Now the dataset is a lot cleaner. We can see that in the "year" column, there are rows of races (*N* = 12). Race should actually be entered as a separate column, but **I don't know how to select specific rows in the "year" column to create a new column**. I'll remove those rows just for the purposes of working through this exercise.
```{r}
#| label: cleaning 2
# Remove race rows.
households_new <- households[-c(1,57,78,114,135,166,187,208,244,265,286,302),]
dim(households_new)
```
The current dimensions are 340 rows and 15 columns. I would like to shift all the income categories into an "income" column, so this should give me a lot more rows and 8 columns.
### Pivoting dataset
```{r}
#| label: pivot
# Attempt pivotlonger().
households_new <- pivot_longer(households_new, cols = contains("$"), names_to = "income", values_to = "proportion")
households_new
```
Now we suddenly have \>3000 rows.
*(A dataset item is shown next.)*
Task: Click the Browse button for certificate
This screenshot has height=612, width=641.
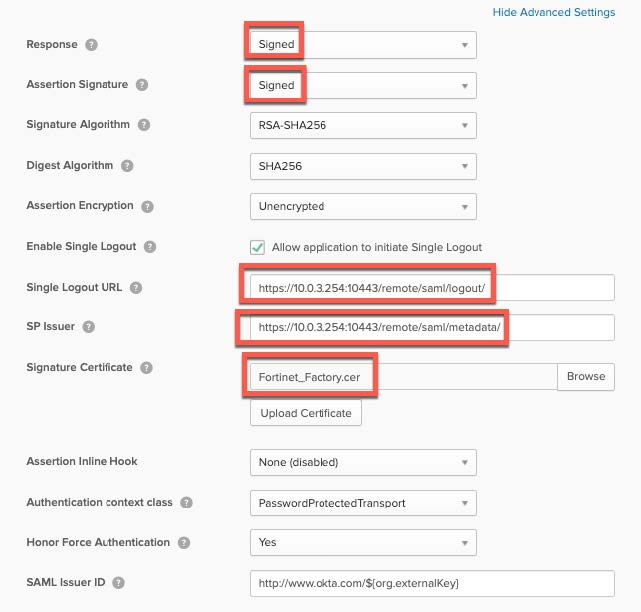Action: pos(586,376)
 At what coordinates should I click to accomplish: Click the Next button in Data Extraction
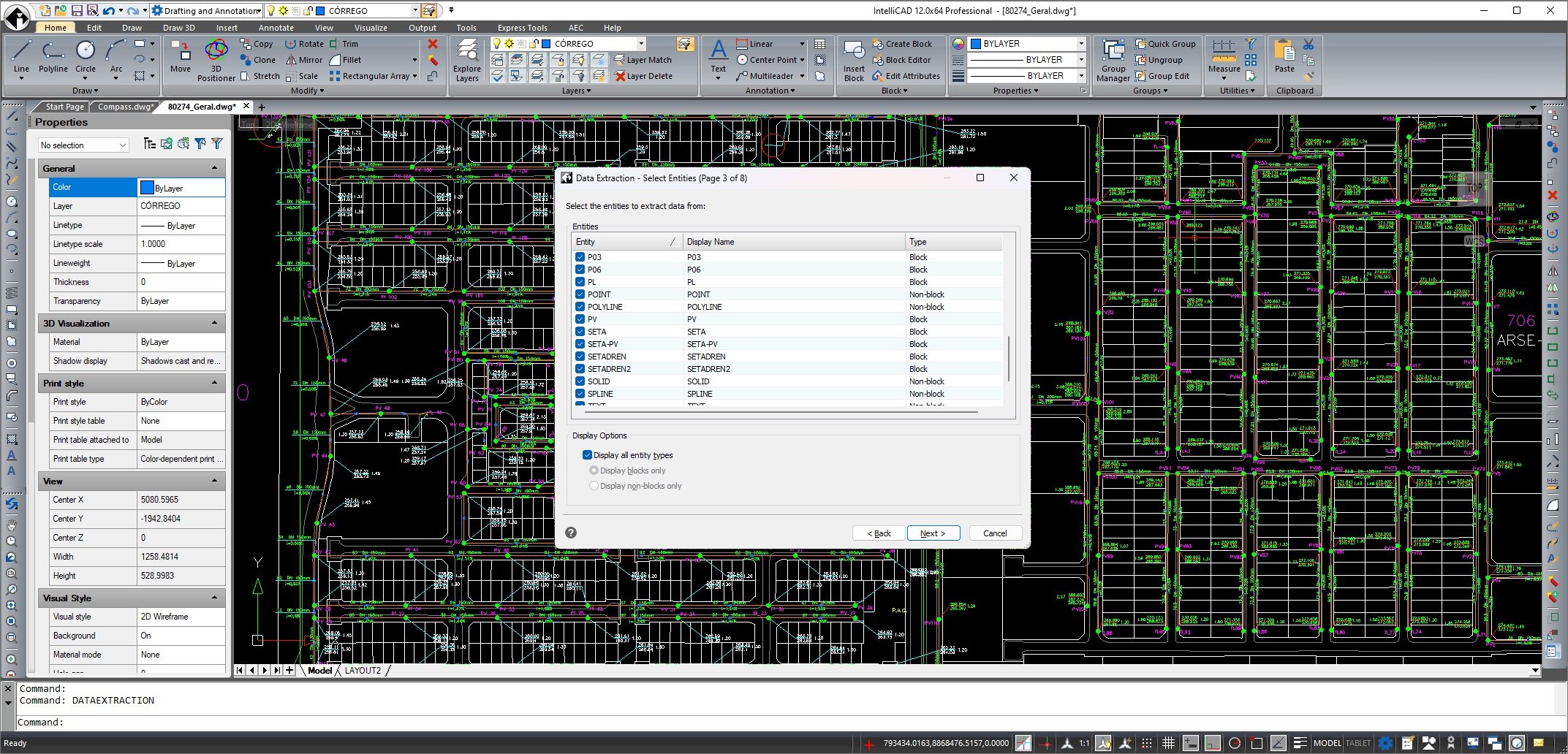coord(933,533)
This is because the columns estimated_median_income, median_moe, estimated_mean_income and mean_moe are the same for each year (regardless of income bracket, which we've just pivoted into a new column). So I'm going to split the data into two tables to make it easier to understand.
```{r}
# Creating table 1 by removing appropriate columns.
households_1 <- households_new[,-c(3:6)]
# Changing num_thousands to numeric so that the next argument runs properly.
households_1$num_thousands <- as.numeric(households_1$num_thousands)
# Merging 2 columns into 1.
households_1 <- households_1 %>% mutate(count_thousands = `num_thousands`*(`proportion`/100))
# Removing the 2 old columns.
households_1 <- households_1[,-c(2,4)]
```
```{r}
# Creating table 2 by removing appropriate columns.
households_2 <- households_new[,-c(2, 7:8)]
# Remove duplicate rows in table 2.
households_2 %>% distinct()
```
Now we have 2 tables that are relatively easier to comprehend than what we had at the start. This is a work in progress - I want to figure out how to add the race column, and also to interpret the tables I've created.